■ TEXTO DE LECTURA ■
▬▬▬▬▬▬

Diario interestelar, de María Durán Montes (Modernito Books) | por Juan Jiménez García
Mientras Ho Po-Wing huía de sí mismo y de Lai Yiu-Fai, en aquel Buenos Aires fin de siglo (que era un Hong Kong fin de los tiempos), Chang buscaba la Tierra de Fuego (ese fin del mundo, iluminado por un faro). Muchos años después, una niña y un personaje de múltiples ojos, se embarcan a bordo de aquel viejo peztuerto convertido en dirigible (un viaje largo este, no solo en distancia, sino en años, no solo de la niña, sino también de la chica que sujeta los lápices de colores). Las razones son otras (o no). Vienen de lejos y siguen una cometa roja, como otros niños seguían un globo rojo (por afinidades asiáticas, pensaremos en Hou Hsiao-Hsien). La búsqueda es la misma: uno mismo. Sí, porque también los niños pueden buscarse a sí mismos. E incluso encontrarse.

▬▬▬▬▬▬

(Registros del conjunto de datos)

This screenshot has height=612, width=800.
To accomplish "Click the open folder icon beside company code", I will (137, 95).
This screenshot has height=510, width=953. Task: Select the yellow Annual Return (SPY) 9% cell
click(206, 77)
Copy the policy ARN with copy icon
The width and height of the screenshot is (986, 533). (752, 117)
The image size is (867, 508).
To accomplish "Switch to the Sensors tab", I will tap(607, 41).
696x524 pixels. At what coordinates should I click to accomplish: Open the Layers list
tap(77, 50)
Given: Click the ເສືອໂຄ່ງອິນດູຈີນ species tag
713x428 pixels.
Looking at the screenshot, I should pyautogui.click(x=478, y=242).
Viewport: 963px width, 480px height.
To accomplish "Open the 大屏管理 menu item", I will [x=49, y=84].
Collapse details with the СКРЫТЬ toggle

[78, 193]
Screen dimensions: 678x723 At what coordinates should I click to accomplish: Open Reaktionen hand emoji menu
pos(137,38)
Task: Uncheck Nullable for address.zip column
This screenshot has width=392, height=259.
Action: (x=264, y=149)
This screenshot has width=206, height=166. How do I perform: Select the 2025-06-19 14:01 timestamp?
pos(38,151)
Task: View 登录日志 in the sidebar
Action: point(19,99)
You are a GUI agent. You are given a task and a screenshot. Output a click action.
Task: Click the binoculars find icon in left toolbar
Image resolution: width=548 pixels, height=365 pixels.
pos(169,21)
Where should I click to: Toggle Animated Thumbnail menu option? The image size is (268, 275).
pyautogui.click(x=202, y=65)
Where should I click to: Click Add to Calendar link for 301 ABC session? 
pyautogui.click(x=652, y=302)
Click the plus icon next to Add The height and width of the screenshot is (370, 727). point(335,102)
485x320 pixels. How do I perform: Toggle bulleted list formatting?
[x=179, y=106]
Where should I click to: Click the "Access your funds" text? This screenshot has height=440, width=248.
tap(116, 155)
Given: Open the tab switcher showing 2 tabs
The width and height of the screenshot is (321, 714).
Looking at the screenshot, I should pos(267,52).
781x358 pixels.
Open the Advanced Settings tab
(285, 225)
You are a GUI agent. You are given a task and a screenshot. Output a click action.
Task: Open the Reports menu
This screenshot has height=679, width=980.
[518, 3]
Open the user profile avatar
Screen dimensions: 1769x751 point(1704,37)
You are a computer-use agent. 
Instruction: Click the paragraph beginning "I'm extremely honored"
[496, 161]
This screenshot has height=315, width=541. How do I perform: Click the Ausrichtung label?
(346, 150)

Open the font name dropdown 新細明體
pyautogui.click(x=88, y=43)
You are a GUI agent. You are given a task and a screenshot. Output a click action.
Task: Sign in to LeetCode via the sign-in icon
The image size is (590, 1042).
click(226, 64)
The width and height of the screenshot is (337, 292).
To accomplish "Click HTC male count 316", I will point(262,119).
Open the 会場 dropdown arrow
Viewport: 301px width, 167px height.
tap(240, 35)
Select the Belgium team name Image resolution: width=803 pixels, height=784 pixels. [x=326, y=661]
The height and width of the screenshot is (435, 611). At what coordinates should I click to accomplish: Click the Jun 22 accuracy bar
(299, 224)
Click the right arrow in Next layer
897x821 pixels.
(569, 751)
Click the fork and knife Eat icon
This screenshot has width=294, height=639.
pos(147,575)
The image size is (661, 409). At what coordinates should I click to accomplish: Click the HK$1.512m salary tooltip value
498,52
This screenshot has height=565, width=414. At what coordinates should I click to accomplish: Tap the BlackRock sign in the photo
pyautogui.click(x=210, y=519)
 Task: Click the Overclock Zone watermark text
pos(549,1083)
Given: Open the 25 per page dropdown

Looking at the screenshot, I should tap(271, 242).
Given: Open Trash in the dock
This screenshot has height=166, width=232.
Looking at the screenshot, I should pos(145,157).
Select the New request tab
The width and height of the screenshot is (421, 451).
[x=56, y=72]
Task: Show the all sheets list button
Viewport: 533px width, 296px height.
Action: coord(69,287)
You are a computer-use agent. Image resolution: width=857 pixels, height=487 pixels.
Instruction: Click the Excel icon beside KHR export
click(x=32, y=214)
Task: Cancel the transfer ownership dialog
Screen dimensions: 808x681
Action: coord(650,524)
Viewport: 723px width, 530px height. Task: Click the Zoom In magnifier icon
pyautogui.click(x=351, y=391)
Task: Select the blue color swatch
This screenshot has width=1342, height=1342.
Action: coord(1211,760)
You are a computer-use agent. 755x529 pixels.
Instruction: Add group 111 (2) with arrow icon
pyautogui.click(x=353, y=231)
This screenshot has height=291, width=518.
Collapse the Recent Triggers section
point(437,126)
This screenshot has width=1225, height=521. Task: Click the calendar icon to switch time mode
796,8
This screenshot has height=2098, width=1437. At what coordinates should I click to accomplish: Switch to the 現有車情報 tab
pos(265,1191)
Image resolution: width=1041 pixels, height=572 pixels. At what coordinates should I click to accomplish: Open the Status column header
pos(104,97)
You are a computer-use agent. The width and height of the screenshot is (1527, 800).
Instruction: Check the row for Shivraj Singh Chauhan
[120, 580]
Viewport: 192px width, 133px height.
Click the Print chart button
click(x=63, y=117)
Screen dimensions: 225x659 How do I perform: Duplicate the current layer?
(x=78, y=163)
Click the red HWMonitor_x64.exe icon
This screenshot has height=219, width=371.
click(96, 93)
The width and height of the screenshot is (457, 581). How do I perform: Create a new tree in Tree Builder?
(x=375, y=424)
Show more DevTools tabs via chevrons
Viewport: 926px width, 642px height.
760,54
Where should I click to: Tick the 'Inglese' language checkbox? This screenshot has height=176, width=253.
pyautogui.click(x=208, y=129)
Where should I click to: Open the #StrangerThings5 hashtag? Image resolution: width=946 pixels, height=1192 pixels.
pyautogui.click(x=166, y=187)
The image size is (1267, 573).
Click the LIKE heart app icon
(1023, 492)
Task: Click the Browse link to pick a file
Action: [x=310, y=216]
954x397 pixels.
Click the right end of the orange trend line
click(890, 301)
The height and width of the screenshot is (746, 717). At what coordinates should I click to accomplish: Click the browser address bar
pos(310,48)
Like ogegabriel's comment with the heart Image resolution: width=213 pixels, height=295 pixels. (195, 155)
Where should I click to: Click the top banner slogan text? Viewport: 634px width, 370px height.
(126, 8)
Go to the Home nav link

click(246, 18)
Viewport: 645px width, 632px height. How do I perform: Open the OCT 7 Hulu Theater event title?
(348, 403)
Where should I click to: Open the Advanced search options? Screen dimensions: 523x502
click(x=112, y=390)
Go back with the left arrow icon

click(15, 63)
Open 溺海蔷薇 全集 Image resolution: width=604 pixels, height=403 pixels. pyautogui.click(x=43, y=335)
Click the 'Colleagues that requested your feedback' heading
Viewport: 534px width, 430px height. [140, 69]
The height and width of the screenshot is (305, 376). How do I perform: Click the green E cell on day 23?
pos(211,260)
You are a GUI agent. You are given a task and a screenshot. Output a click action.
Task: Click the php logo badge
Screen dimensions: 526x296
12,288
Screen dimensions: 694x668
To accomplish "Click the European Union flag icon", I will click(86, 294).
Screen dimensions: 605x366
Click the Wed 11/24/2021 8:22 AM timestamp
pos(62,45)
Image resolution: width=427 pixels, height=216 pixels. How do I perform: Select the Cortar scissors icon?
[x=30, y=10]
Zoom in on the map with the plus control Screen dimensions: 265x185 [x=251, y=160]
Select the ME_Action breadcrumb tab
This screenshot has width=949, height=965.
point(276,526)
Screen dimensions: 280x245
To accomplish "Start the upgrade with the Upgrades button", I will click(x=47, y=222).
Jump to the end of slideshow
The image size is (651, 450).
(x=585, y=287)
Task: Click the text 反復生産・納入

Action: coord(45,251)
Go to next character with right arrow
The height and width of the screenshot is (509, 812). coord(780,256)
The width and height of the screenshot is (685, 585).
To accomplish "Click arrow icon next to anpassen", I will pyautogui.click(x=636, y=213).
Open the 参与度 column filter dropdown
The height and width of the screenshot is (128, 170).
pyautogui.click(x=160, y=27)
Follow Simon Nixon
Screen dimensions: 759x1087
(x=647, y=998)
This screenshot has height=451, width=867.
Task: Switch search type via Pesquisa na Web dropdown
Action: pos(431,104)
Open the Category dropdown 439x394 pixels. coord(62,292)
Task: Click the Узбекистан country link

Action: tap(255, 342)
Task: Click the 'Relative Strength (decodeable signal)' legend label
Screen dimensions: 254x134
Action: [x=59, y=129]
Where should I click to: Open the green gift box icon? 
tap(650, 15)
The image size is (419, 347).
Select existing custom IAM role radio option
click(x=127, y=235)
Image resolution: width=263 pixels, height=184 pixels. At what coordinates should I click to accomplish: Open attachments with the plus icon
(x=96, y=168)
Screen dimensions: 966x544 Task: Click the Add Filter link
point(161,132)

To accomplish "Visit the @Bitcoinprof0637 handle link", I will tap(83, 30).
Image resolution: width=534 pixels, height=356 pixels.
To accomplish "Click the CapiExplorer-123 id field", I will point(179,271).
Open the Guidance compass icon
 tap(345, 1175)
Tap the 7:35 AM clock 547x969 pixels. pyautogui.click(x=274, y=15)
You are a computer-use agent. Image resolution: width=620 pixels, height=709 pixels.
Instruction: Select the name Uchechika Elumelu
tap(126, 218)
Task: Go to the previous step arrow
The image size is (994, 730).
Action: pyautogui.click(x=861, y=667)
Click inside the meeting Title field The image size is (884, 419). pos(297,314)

▬▬▬▬▬▬

■ TAREA 1 ■
En el texto sobre Diario interestelar, ¿qué siguen la niña y el personaje de múltiples ojos?
■ TAREA 2 ■
Prosigue el texto sobre Diario interestelar a partir de su última frase.

■ RESPUESTA 1 ■
Una cometa roja.

■ RESPUESTA 2 ■
Diario interestelar es un libro sin palabras. Un libro de imágenes, que no de postales. Y es un libro sin palabras no porque su autora renuncie a ellas, sino seguramente porque esa tarea (el asunto de las letras) nos lo deja a nosotros (y es curioso que hable de nosotros, como si hubiera muchos niños leyéndonos… quizás es simplemente un cierto optimismo sobre nuestra capacidad para retener la infancia). El pezglobo atraviesa la oscuridad del espacio exterior para adentrarse en nuestra propia noche. Atravesar países entre los claroscuros, entre la noche y el día, lugares desprovistos de casi todo excepto de emociones, porque este es un viaje emocional (y por eso tampoco necesita esas palabras, después de todo).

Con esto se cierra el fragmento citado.